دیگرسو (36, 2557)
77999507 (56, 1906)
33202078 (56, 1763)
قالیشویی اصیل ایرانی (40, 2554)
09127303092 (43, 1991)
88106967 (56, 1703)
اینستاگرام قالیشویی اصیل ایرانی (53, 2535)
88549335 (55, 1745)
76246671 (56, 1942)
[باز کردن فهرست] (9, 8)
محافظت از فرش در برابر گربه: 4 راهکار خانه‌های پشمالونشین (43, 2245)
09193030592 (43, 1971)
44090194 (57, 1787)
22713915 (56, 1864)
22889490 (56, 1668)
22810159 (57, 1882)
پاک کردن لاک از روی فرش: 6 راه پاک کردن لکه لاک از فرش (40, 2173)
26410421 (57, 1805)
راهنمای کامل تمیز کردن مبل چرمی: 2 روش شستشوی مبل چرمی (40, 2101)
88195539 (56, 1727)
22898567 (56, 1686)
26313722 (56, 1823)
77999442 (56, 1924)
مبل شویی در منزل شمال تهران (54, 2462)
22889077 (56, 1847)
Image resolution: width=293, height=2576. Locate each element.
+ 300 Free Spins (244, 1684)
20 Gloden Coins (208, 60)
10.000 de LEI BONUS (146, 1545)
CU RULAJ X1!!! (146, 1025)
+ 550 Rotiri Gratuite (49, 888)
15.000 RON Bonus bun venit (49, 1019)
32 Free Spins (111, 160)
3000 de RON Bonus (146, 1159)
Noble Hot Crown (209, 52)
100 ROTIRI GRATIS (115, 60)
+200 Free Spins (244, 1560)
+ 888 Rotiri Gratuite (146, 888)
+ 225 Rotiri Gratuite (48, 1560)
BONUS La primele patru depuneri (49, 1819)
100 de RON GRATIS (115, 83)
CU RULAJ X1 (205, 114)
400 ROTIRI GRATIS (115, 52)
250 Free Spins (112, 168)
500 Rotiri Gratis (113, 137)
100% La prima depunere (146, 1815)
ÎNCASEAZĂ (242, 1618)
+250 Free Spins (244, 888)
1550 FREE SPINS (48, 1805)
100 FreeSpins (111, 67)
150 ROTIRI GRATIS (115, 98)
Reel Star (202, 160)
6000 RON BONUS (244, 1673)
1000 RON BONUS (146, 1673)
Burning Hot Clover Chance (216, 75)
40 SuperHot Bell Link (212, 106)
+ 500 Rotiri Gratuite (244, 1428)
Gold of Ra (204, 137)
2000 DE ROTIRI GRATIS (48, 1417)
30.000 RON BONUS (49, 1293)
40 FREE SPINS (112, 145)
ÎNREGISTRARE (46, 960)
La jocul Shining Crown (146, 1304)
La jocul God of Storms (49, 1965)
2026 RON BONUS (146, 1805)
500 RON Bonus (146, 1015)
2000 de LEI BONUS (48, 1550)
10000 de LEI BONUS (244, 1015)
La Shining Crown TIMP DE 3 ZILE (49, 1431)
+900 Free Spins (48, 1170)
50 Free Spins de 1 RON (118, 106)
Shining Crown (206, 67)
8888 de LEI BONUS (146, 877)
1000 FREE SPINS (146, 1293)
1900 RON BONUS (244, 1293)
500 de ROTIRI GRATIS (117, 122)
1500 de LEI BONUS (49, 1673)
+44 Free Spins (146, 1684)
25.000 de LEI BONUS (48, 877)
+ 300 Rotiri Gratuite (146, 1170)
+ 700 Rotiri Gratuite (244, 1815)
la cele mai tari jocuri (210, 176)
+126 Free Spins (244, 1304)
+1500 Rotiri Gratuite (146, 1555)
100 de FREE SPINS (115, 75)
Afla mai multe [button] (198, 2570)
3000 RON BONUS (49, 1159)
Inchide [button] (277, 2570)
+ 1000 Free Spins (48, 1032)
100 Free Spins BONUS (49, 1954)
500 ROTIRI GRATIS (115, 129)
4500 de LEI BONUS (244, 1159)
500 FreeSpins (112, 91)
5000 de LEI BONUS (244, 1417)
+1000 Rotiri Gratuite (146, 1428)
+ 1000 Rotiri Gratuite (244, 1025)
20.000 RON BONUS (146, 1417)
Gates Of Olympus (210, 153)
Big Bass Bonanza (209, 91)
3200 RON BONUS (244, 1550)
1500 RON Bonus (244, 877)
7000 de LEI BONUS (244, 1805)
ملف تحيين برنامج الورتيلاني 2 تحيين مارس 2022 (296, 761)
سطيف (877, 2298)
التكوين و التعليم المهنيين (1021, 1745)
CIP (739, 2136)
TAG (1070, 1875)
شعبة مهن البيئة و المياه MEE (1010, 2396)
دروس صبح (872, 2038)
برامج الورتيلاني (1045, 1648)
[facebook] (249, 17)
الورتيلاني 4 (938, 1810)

____

[Task description]:
Filter the entries above down to the lines that contain the word "ایرانی".

[Solved problem]:
قالیشویی اصیل ایرانی (40, 2554)
اینستاگرام قالیشویی اصیل ایرانی (53, 2535)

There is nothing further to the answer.